Rockets with toxic agents were launched at the suburbs of the Ghouta region early on Wednesday as part of a major bombardment on rebel forces, they say.
The Syrian army says the accusations have been fabricated to cover up rebel losses.
The main opposition alliance said that more than 1,000 people were killed by the attacks.
Activist networks also reported death tolls in the hundreds, but these could not be independently confirmed.
It is also not clear how many died in the bombardment of the sites and how many deaths were due to any exposure to toxic substances.
Video footage showed dozens of bodies with no visible signs of injuries, including small children, laid out on the floor of a clinic.
Footage uploaded to YouTube by activists shows many people being treated in makeshift hospitals.
The Britain-based Syrian Observatory for Human Rights said the military fired rockets at sites in Eastern Ghouta and Western Ghouta. It cited activists in the area who said "poisonous gasses" were used.
The opposition Local Coordination Committee also said gasses had been used in the assaults Wednesday.
The attack took place as part of heavy government bombardment of the region surrounding Damascus, where government forces have been trying to drive out rebel forces.
Videos uploaded from the scene show victims, including many children, having convulsions. Others are apparently immobile and have difficulty breathing.
Syrian authorities, meanwhile, denied charges that the army used chemical arms.
"Reports on the use of chemical weapons in (the suburbs of) Ghouta are totally false," state news agency SANA said.

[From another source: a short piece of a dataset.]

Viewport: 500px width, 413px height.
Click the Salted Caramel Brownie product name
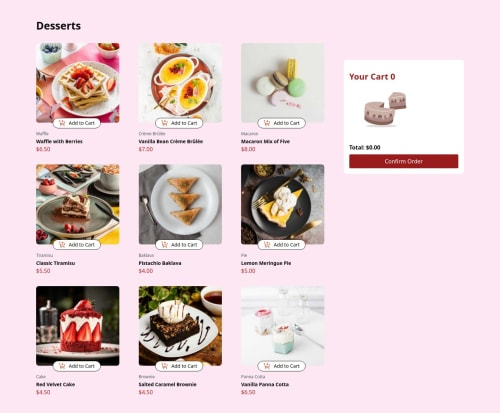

The reports were "an attempt to divert the UN chemical weapons investigation commission away from carrying out its duties", Sana said.
The violence comes as United Nations chemical weapons inspectors carry out a two-week mission in Syria to investigate earlier incidents in which the Syrian government and rebels accused each other of carrying out chemical attacks.
The inspectors will try to establish only whether chemical weapons – including sarin and other toxic nerve agents – were used, not who used them.
The mission will be limited to investigating the alleged use of chemical weapons in three areas, including a March attack in the Aleppo suburb of Khan al-Assal.
Both the rebels and government forces have accused each other of using chemical weapons during the conflict.
It is not possible to independently verify the claims.
Syria is widely believed to possess large undeclared stockpiles of mustard gas and sarin nerve agent.
Syria has been embroiled in a war for more than two years, during which more than 100,000 people have been killed and millions have been displaced or become refugees in other countries, according to the United Nations.